Anglers, environmentalists and many others are pleased with a recent decision by the Indiana Department of Environmental Management (IDEM) to reduce pollution of Lake Michigan and its fisheries.
A stricter IDEM permit requires BP’s Whiting oil refinery, just outside Chicago, to lower its mercury discharges from 23 parts per trillion to 8.75.
“We are pleased the agency responded to our recommendation by strengthening the mercury requirements and requiring BP to submit and update its stormwater plan,” said Lyman Welch of the Alliance for the Great Lakes. “Still, we are disappointed that IDEM did not go as far as we’d hoped to protect the waters of the Great Lakes.”

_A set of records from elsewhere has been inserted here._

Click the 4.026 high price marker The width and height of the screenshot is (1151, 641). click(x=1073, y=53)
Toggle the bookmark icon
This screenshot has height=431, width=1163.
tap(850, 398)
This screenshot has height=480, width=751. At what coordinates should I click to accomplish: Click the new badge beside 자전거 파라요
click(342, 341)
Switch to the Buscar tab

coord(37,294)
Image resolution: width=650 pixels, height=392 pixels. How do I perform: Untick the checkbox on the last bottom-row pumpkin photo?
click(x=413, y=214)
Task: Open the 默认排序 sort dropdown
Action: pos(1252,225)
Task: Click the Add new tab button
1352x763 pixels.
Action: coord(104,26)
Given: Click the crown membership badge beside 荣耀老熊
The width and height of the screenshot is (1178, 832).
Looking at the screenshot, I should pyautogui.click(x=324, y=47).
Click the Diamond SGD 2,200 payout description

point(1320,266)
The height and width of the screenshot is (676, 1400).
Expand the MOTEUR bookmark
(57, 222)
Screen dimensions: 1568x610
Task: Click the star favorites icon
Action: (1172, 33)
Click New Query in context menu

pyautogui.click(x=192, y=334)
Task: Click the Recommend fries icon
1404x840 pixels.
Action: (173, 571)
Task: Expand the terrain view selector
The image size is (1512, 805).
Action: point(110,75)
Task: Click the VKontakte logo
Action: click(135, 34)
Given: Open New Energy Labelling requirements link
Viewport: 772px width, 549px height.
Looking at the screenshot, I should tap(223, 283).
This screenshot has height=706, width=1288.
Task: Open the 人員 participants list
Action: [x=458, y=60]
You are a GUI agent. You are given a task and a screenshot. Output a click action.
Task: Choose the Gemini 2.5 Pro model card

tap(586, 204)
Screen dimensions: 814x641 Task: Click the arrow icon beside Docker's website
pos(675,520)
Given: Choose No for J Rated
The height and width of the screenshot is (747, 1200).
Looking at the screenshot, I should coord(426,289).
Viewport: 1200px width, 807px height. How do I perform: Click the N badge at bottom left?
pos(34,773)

At BP, meanwhile, spokesman Scott Dean said that new technologies for pollution reduction are promising.
“BP is committed to protecting Lake Michigan and we are cautiously optimistic that our recent investment in new water treatment equipment will further reduce the Whiting Refinery mercury discharge,” Dean said. “Having said that, the mercury limit in the revised permit has decreased by more than half and the refinery needs to gain experience operating the new equipment before we will know if the refinery can successfully and consistently meet this revised limit.”
The company has almost completed a $3.8 billion expansion that will make it a top processor of heavy crude oil from Canada’s tar sand deposits. Following announcement of construction in 2007, IDEM allowed BP to increase its discharge of mercury, ammonia, and suspended solids.
Public outrage over that decision convinced BP to abide by stricter standards for ammonia and dissolved solids. But Indiana allowed an exemption for mercury as the company worked on technology to scrub its waste of that pollutant.